[Problem]: Each line from the one containing "Click the small" to the end of the records below should be restated word for word; please leave out all other lines.
Top of Data supplied
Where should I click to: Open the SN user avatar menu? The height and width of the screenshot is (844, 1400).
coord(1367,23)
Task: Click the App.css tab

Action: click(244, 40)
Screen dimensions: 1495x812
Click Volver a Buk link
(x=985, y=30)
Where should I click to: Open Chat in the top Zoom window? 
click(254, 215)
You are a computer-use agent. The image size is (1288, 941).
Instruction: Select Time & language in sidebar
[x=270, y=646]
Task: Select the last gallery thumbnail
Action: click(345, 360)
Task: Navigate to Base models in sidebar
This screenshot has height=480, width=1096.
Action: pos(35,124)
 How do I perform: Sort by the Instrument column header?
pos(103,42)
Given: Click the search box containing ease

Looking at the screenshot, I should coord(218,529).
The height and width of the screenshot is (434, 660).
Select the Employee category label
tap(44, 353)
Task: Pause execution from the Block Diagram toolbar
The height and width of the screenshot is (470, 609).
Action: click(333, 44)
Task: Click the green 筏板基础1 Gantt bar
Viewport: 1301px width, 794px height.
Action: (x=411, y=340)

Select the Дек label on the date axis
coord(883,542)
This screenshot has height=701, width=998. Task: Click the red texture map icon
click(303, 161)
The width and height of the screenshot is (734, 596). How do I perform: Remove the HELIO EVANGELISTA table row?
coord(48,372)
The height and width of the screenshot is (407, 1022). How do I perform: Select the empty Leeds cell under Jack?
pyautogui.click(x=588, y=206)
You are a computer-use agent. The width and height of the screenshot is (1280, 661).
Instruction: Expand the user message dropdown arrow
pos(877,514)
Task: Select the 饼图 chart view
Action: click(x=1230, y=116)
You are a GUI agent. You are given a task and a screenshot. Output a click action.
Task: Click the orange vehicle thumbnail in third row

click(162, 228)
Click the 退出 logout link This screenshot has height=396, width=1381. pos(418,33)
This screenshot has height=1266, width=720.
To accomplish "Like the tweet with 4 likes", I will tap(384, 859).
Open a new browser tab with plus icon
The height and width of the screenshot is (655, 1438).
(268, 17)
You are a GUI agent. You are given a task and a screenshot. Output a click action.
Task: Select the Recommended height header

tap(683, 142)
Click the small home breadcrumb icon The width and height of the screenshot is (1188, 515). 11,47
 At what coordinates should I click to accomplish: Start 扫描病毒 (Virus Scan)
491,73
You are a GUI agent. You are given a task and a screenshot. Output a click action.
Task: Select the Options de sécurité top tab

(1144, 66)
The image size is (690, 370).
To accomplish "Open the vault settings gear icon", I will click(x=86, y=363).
Bottom of Data supplied
[Task answer]:
Click the small home breadcrumb icon The width and height of the screenshot is (1188, 515). 11,47
 At what coordinates should I click to accomplish: Start 扫描病毒 (Virus Scan)
491,73
You are a GUI agent. You are given a task and a screenshot. Output a click action.
Task: Select the Options de sécurité top tab

(1144, 66)
The image size is (690, 370).
To accomplish "Open the vault settings gear icon", I will click(x=86, y=363).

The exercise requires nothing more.